Stored records:

Content starts

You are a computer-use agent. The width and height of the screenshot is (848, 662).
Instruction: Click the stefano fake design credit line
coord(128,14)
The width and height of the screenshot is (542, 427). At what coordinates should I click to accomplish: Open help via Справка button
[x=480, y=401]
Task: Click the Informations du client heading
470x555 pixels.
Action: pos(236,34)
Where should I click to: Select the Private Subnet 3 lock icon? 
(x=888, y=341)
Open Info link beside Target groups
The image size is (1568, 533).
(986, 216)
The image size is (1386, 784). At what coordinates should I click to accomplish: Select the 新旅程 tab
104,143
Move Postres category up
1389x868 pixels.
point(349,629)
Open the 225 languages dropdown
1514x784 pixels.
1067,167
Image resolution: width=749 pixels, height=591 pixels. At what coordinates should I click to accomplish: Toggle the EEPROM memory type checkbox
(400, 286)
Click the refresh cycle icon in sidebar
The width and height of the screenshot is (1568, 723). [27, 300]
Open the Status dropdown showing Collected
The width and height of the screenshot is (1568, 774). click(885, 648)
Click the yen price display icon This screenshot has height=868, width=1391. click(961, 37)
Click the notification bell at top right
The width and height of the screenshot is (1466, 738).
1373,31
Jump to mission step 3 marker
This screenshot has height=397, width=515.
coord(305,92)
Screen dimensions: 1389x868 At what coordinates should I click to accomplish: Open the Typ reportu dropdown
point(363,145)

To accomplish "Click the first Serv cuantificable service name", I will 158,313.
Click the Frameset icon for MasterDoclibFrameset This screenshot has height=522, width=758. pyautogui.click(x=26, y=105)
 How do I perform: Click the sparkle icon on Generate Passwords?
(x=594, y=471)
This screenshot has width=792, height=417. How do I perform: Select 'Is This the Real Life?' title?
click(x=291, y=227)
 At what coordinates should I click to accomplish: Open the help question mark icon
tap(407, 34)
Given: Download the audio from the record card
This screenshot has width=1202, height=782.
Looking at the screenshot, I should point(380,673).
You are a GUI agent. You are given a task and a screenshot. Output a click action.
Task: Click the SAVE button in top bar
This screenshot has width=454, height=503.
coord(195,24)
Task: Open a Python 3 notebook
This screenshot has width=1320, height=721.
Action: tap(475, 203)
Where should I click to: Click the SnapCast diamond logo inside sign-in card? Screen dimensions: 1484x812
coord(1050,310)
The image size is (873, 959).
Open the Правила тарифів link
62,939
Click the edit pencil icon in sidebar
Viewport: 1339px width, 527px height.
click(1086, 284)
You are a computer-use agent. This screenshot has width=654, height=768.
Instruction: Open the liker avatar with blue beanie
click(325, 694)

Content ends

Work to be completed:
Write only the number of lines above that contain "agent".

Result for this exercise:
3